MIT-SPARK / Kimera-Semantics

Real-Time 3D Semantic Reconstruction from 2D data
BSD 2-Clause "Simplified" License
631 stars 134 forks source link

Issues while adding support for Intel RealSense T265 #50

Open bhchiang opened 3 years ago

bhchiang commented 3 years ago

I'm picking up ROS to write a launch files to run live metric reconstruction (no semantic annotation yet) via the Intel RealSense T265 (tracking provided by two grayscale fisheye cameras). Running into a few issues:

  1. I saw from previous issues that camera pose is provided via the sensor_frame argument according to the Voxblox node documentation. I recorded my current TF graph (published from the realsense-ros node) image.

Unfortunately, there is no frame called world being published, which is the default argument for world_frame - what should I set world_frame and sensor_frame to?

image

  1. Since the T265 doesn't provide depth information, I'm setting run_stereo_dense to true to obtain depth predictions via stereo_image_proc. Unfortunately, the node is throwing errors since it requires RGB stereo input, while the T265 only provides grayscale pairs. Do you know of any alternatives to this package?

Thanks!

FPSychotic commented 3 years ago

If you have enough computing power , maybe you can get depth with t265 as a stereo camera following the rtabmap metod of the link, a depth msg will be published. http://official-rtab-map-forum.67519.x6.nabble.com/Comparison-between-realsense-D435-vs-T265-vs-T265-D435-dual-setup-td6456.html

I ask my self if your errors with stereo_image_proc are because you didn't calibrate the camera. If you use t265 as an stereo camera, getting the depth from the L&R streamings, you must do it. Rtabmap will give you a easy way, but there is a few reliable ways . T265 streamings are RGB, (RGB8) I think stereo_image_proc should work with the calibration.
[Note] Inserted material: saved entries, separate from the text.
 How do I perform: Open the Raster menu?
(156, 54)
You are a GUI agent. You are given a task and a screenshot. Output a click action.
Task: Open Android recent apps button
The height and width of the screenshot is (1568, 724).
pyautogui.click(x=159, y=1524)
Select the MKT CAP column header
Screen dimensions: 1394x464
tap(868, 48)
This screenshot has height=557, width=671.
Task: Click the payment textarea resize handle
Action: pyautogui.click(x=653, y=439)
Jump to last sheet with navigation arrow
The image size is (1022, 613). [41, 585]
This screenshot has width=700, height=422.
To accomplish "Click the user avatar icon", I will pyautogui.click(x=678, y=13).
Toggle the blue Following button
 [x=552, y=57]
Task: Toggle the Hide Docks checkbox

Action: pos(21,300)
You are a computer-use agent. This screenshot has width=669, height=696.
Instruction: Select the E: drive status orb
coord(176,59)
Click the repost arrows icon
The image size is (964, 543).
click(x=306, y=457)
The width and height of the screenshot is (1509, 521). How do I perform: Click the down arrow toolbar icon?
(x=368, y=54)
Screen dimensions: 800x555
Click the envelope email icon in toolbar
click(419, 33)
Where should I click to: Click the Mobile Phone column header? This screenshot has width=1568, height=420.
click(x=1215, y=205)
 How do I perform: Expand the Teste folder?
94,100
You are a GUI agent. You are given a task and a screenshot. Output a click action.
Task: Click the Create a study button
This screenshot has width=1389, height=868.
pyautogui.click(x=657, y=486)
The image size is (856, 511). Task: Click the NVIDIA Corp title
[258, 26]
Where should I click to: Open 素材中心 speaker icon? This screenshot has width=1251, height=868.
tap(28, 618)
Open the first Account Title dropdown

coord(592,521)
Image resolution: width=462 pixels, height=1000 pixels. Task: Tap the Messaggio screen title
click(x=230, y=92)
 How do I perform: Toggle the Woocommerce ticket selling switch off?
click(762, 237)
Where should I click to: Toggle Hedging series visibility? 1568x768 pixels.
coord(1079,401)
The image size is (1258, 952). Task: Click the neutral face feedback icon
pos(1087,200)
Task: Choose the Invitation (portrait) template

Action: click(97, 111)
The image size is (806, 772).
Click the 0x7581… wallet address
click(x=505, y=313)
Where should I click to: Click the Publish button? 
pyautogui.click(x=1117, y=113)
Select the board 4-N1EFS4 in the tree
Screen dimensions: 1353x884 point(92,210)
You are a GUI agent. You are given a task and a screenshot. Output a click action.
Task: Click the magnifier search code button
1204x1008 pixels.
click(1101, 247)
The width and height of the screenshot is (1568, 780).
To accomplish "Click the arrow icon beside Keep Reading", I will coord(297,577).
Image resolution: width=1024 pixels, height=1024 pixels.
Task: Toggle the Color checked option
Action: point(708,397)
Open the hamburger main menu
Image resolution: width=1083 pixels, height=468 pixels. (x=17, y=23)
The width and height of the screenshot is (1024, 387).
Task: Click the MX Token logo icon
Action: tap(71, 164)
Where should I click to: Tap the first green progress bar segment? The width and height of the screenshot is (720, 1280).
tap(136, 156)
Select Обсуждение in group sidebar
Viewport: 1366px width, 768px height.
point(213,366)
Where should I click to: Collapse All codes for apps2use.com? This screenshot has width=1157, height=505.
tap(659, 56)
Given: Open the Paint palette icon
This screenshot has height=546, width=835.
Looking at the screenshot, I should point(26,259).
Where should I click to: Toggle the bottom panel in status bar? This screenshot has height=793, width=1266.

Stereo depth from a t265 in a SBC or embebed computer will be a hard job, but probably you are using a desktop.

The ideal should be a d435 if you need a easy and performance friendly way. Im not a expert, so please take my comment as just a way more to explore. I guess myself what you mean with "live metric reconstruction" could you link for me a example, video, paper to it?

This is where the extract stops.